Mais depuis, la nomination du père Xavier Malle a été annoncée. Et je vous demande avec encore plus d’insistance de prier pour lui. Il sera ordonné évêque le dimanche 11 juin en la cathédrale de Gap. D’ici là, le pape m’a chargé d’administrer le diocèse, avec mes vicaires généraux que j’ai reconduit dans leurs fonctions.
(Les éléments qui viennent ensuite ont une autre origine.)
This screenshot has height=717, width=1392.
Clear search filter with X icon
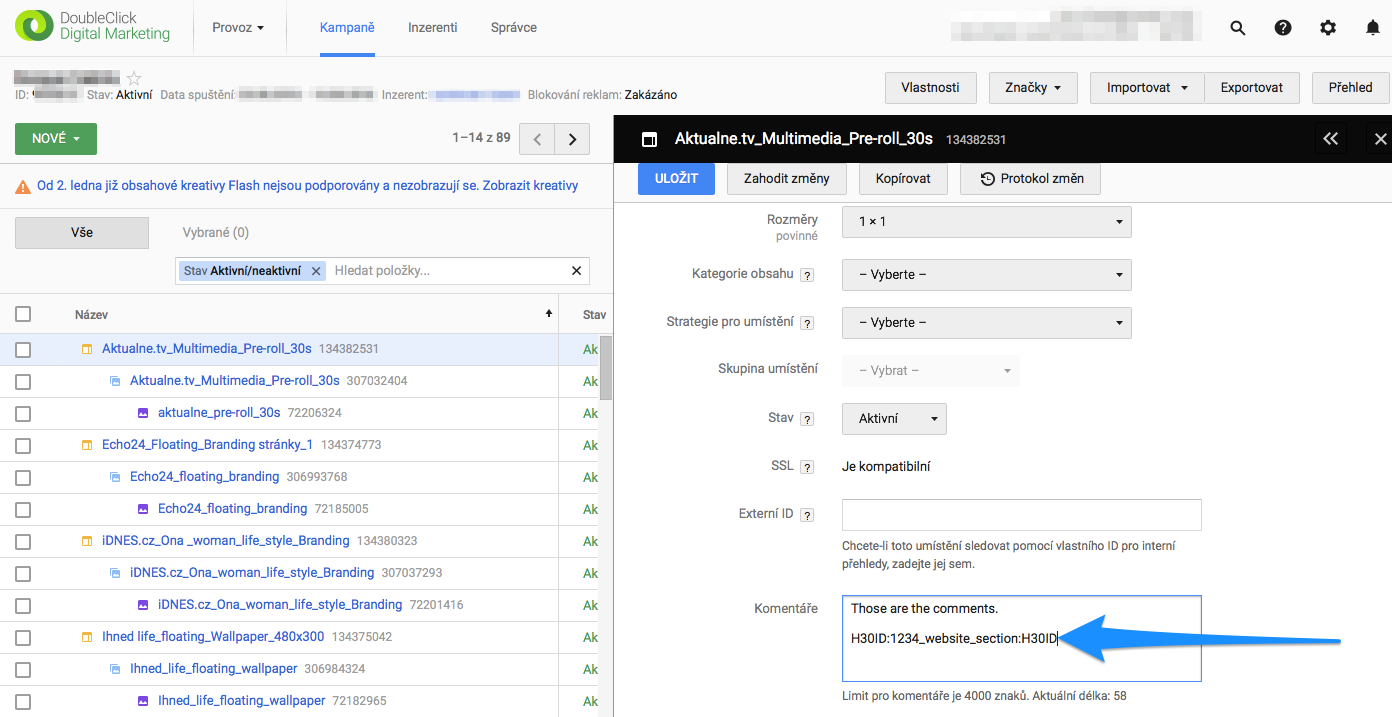pyautogui.click(x=576, y=271)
Cette homélie n’est pas une homélie d’adieu. J’aurai l’occasion de célébrer le 1er mai au Laus en action de grâce pour ces années d’épiscopat passées au milieu de vous. Et vous êtes bien sûr toutes et tous invités. Cependant, une messe chrismale étant une messe où le peuple de Dieu dans toute sa diversité se trouve rassemblée, je ne peux pas ne pas penser aux quatorze années écoulées au milieu de vous. Défilent devant moi les visages de personnes qui ont été mes collaborateurs et collaboratrices durant un temps et qui sont partis mettre leur compétence et leur dévouement au service d’autres œuvres. Mais aussi les visages de prêtres, de religieux, religieuses, de laïcs, qui sont entrés dans la maison du Père.

Vous, chers prêtres, diacres, religieux, religieuses, pendant toutes ces années passées avec vous j’ai pu observer la manière dont vous avez accompli votre mission dans une Église qui doit faire face au manque de prêtres. Vous êtes présents au milieu de vos communautés avec courage et dévouement. Vous vous donnez sans compter dans une société qui doute souvent de l’utilité de notre présence. Et merci aux laïcs qui sont à vos côtés.

Ce soir je veux vous dire merci. Merci à ceux d’entre vous originaires des Hautes-Alpes. Merci aussi à ceux qui sont venus d’autres régions de France et de plus loin encore, d’Afrique, de Madagascar, du Vietnam, de Belgique, pour rejoindre le diocèse. Et merci à ceux que j’ai eu la joie d’ordonner prêtre.

C’est vraiment pour vous que j’ai été évêque, et c’est avec vous que j’ai cherché à être un peu plus et un peu mieux chrétien. Et si je le suis devenu un peu plus – mais c’est à vous d’en juger – eh bien c’est grâce à vous.

En préparant ce que je souhaitais vous dire ce soir, en sachant, quand j’ai préparé cette homélie, qu’elle serait cette fois vraiment celle de ma dernière messe chrismale, j’ai eu la curiosité d’aller relire l’homélie que j’avais prononcée lors de mon accueil dans le diocèse le 29 novembre 2003.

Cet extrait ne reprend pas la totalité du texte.